Genéniève, le regard noir, rehausse ses lunettes sur son nez, puis lit :

— Je cite, commence-t-elle avec peu d’entrain, « J’ai tout fait foirer. J’aurais dû le savoir. Mais qu’est-ce qu’il s’est passé ? »

Cette vieille femme n’aurait jamais pu être comédienne, c’est sûr.

— En effet, poursuit Victor, et je ne vois pas en quoi ces confidences prouvent la culpabilité de l’accusé. Elles peuvent vouloir dire tout et n’importe quoi, n’est-ce pas ?

Je hoche la tête de façon positive, pensive.

— Victor Hengelman a raison.
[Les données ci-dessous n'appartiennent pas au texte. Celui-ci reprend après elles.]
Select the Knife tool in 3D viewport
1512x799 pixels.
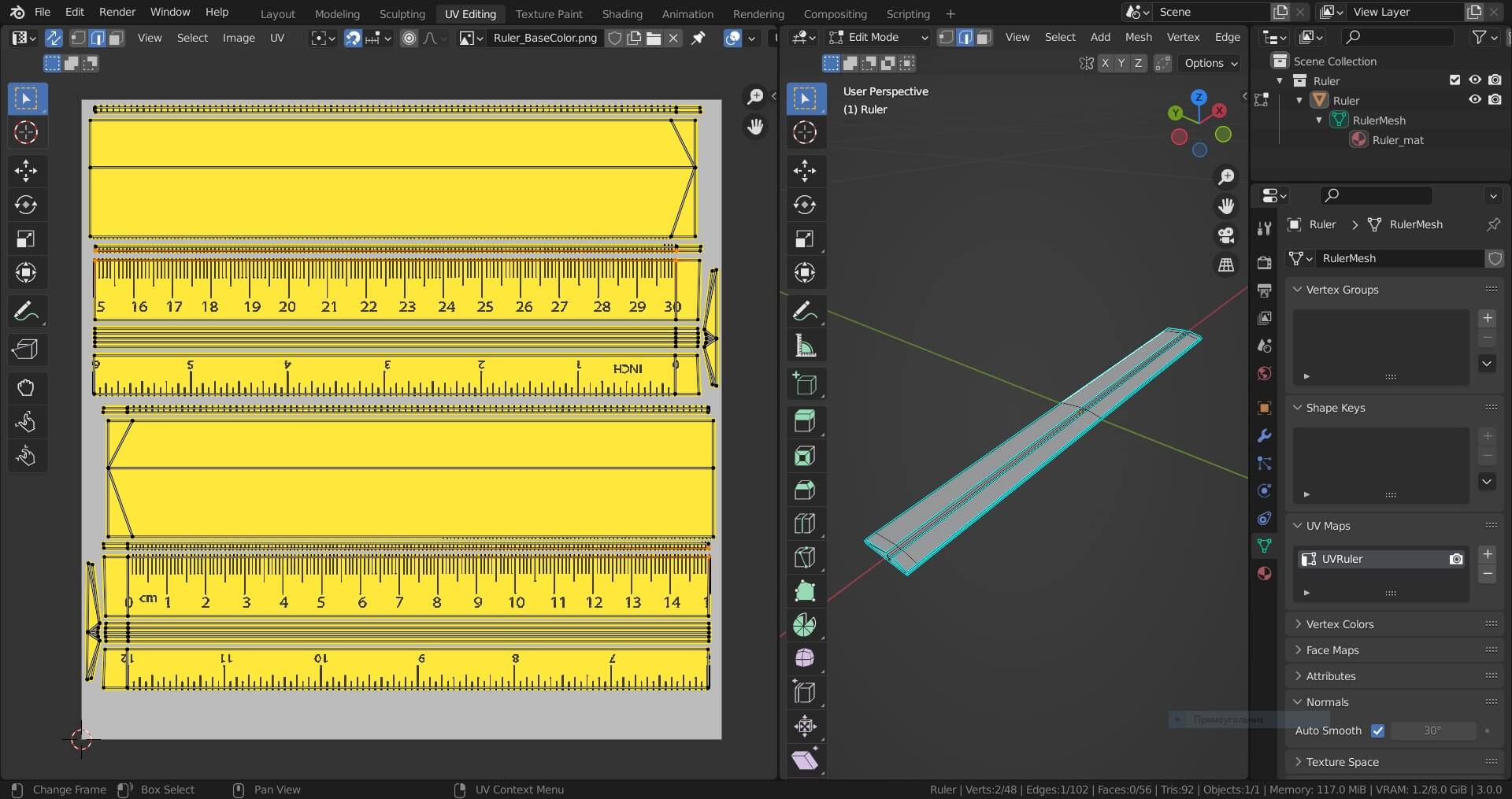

On pourrait tout aussi bien parler d’un vélo cassé que de la perte de sa brosse à dents, en usant de ces mots.

Un long silence s’abat sur l’auditoire suite à ma remarque. J’espère que tous établissent un lien entre l’attaque de Genéniève et le ridicule de mon intervention. Nom d’un pépin, comment pourraient-ils trouver ça convaincant ?

— Suffit, annonce-t-elle depuis son pupitre. Nous avons assez parlementé.

— Alors, procédons au vote.

Je souris volontairement à la petite femme. Elle a souvent besoin qu’on lui rappelle les règles. Pas d’inquiétude, Victor et moi sommes toujours là pour lui rafraîchir la mémoire.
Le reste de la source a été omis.